血小板源性生长因子(Platelet-derived growth factor-BB,PDGF-BB)是一种多功能性生长因子,它通过结合细胞膜上的受体蛋白,促进其磷酸化进行信号传递,发挥其生物学功能。PDGF-BB是一种趋化性生长因子,它可以促进血管内皮细胞的增殖、迁移和分化,募集壁细胞,从而促进植入材料的血管化。还有研究表明,PDGF-BB可以促进碱性成纤维细胞生长因子(basic fibroblast growth factor,bFGF)的表达,而bFGF是一种促进血管发生的生长因子,从而进一步促进材料在体内的血管化。

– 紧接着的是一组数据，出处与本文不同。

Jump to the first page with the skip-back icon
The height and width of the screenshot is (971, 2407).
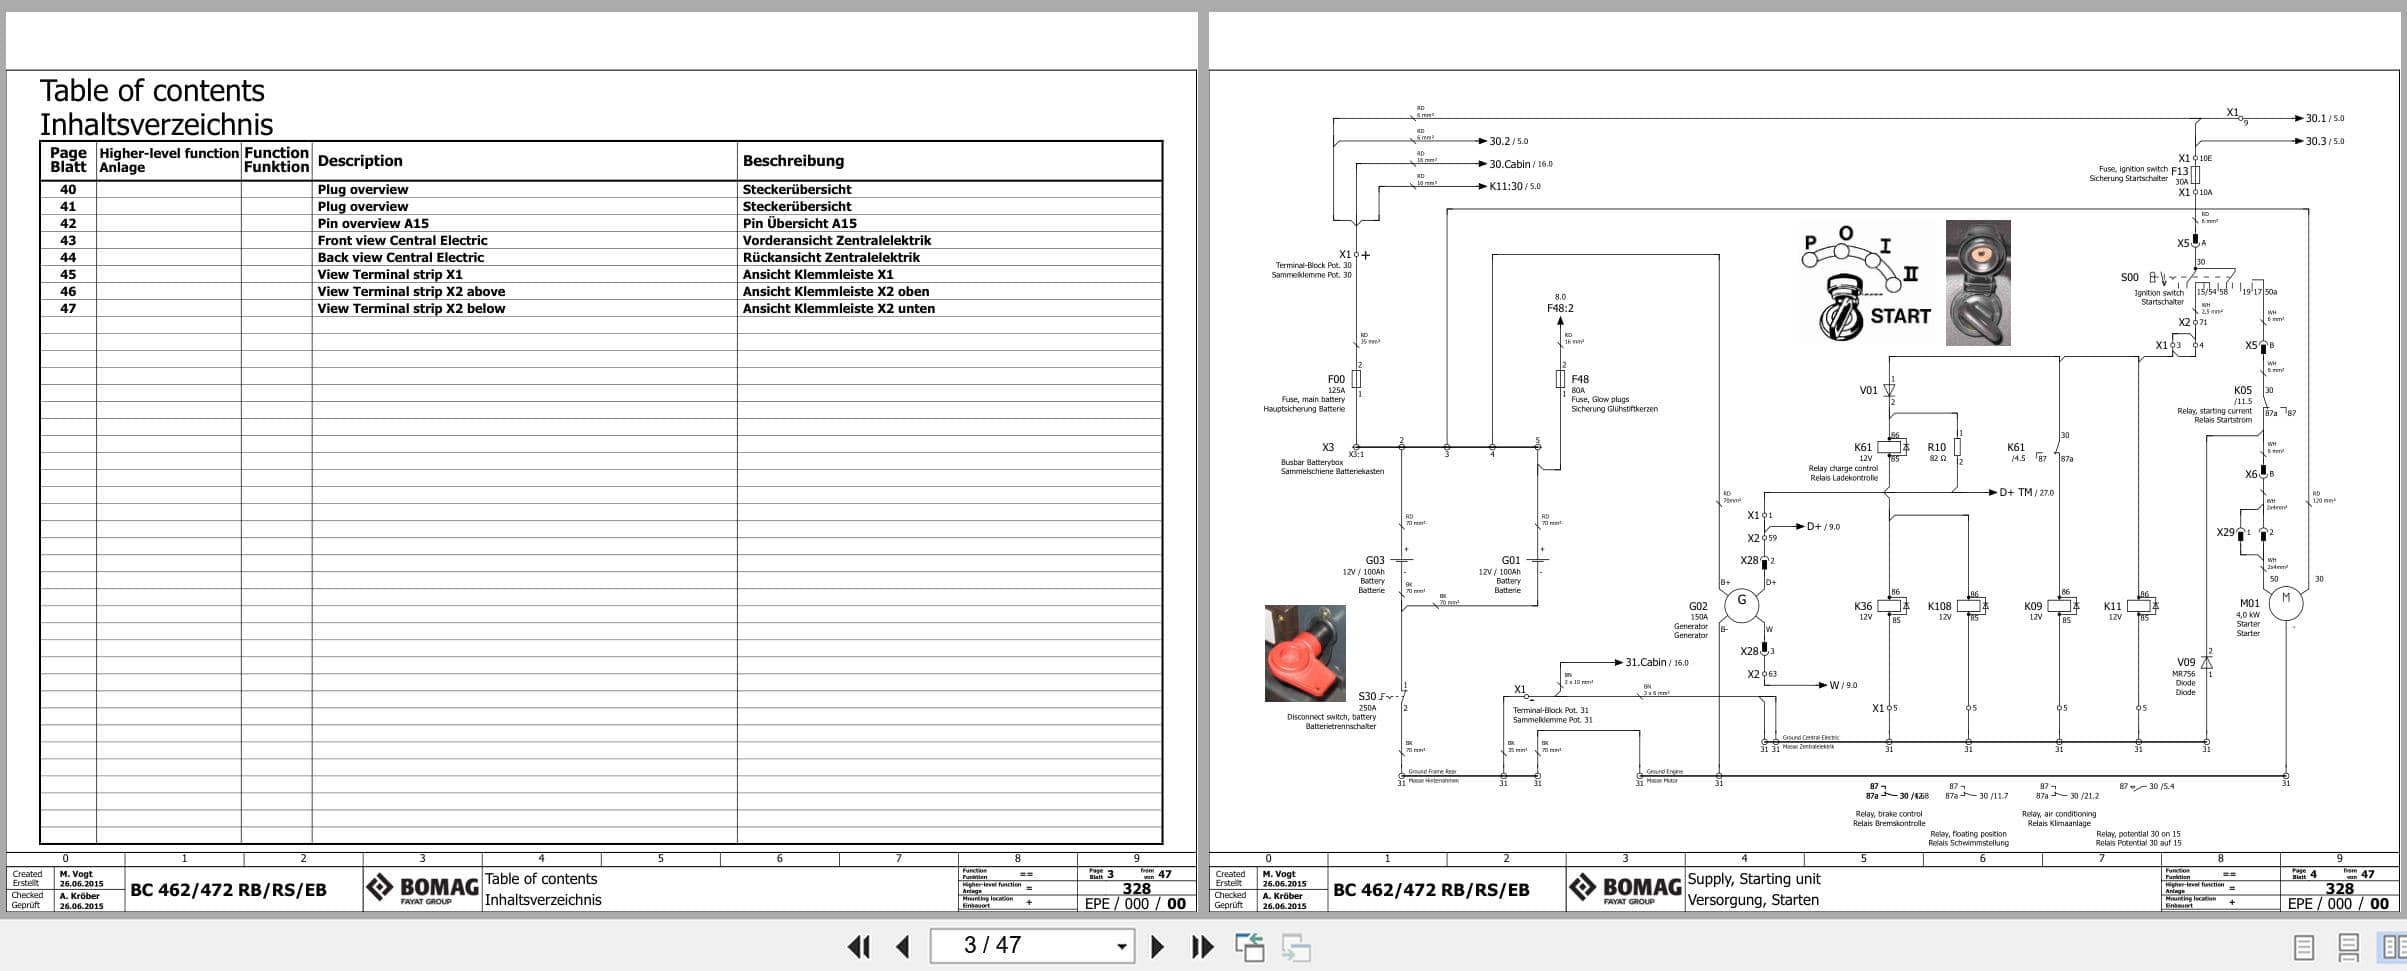(x=858, y=945)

然而用传统的方法将PDGF-BB直接注射到体内或者涂抹到伤口上,不仅使PDGF-BB的作用效果大大降低,而且PDGF-BB还有可能会通过血液循环运输到其它组织,引起副作用。
发明内容
本发明的一个目的是提供一种制备可用于组织修复的交联物的方法,具体是制备胶原材料与生长因子交联物的方法。
本发明所提供的制备胶原材料与生长因子交联物的方法,可包括如下步骤:将胶原材料与2-亚氨基硫烷盐酸盐交联,得到交联物I;将生长因子与sulfosuccinimidyl 4-(N-maleimidomethyl)cyclohexane-1-carboxylate交联,得到交联物II;将所述交联物I与所述交联物II混合,反应,得到胶原材料与生长因子交联物。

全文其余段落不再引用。